Neuroscience of Instagram

Instagram boasts over 300 million active users, with 70 million photos shared every day; that’s a lot of selfies. But as it turns out, Instagram’s surge and unprecedented success in a sea of failed social media networks (we’re looking at you, Google+), may be more linked to the way the brain works than those #nofilter pictures shared.

The human insatiable appetite for information in the digital world is only growing, so understanding your brain on Instagram can help you understand why you feel the need to check in every five minutes–and how to use that engagement to your advantage.

Shrinking Social Media

If you wanted to assign a generation to each social network, it might look something like this: The Baby Boomers and Gen-Xers are hanging out and sharing pictures of their grandchildren on Facebook. Facebook allows them to reconnect and toggle the flow of information to their news feed so it’s not too overwhelming. Gen Y-ers? You’ll find them on Twitter. Millennials rely on the microblogging site to give them quick-fire information and news to stay in the know while catering to their narcissistic natures. It’s also where they’re most likely to engage with brands and celebrities, which helps them feel heard.

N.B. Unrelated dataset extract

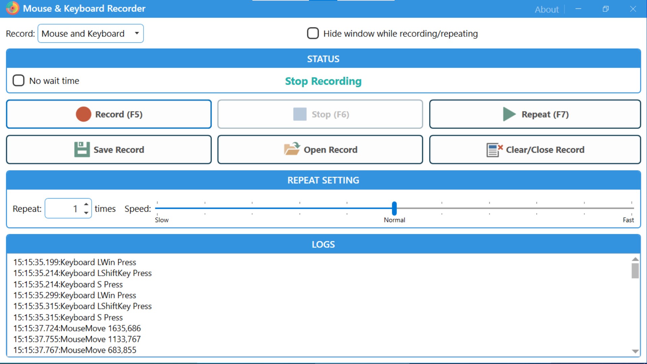The height and width of the screenshot is (364, 647).
Task: Enable the No wait time checkbox
Action: pyautogui.click(x=19, y=81)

But Gen Z? Those Internet users who are just coming of age in 2015 are on Instagram. In fact, Instagram has the youngest user base of all three social networks, with over 90 percent of their users under the age of 34 and 53 percent between the ages of 18 and 29. The more youthful tone of Instagram isn’t just because Gen Z-ers are self-absorbed or hastag-obsessed: It’s because their brains respond to information differently than the individuals cultivating their farms on Facebook.

Your Brain on Instagram

Where information is so readily available, your brain learns to crave the reward of new content. Whether it’s a post to a favorite forum, a funny tweet, or yes, a picture on Instagram, that reward of something new lights up neurons in the brain and release dopamine, that feel-good neurotransmitter responsible for pleasure.

The rapid pace of a visually stimulating medium such as Instagram multiples the effect of reward in the brain. After all, visual medium is processed 65,000 times faster than written or audio. If, in fact, a picture is worth a thousand words, the brain processes the new information from a delivery system like Instagram, leaving it hungry for more.

It’s similar to an addiction: Your brain exacts pleasure from new content, so you’re always left searching for more to get another high. It’s why you check into your social networking profiles multiple times each day, and why Instagram is so popular with younger demographics. With brains that are hard-wired to accept information at breakneck speed, a visual medium like Instagram fulfills the need for something new.

Applying Instagram’s appeal to eLearning applications should be a no-brainer. While pictures and 15-second videos might not be appropriate for longer-form training, it can become a platform for updates and reminders, as well as a tool for company culture. As social networking follows modern neuroscience, the shrinking of information becomes a factor for eLearning success.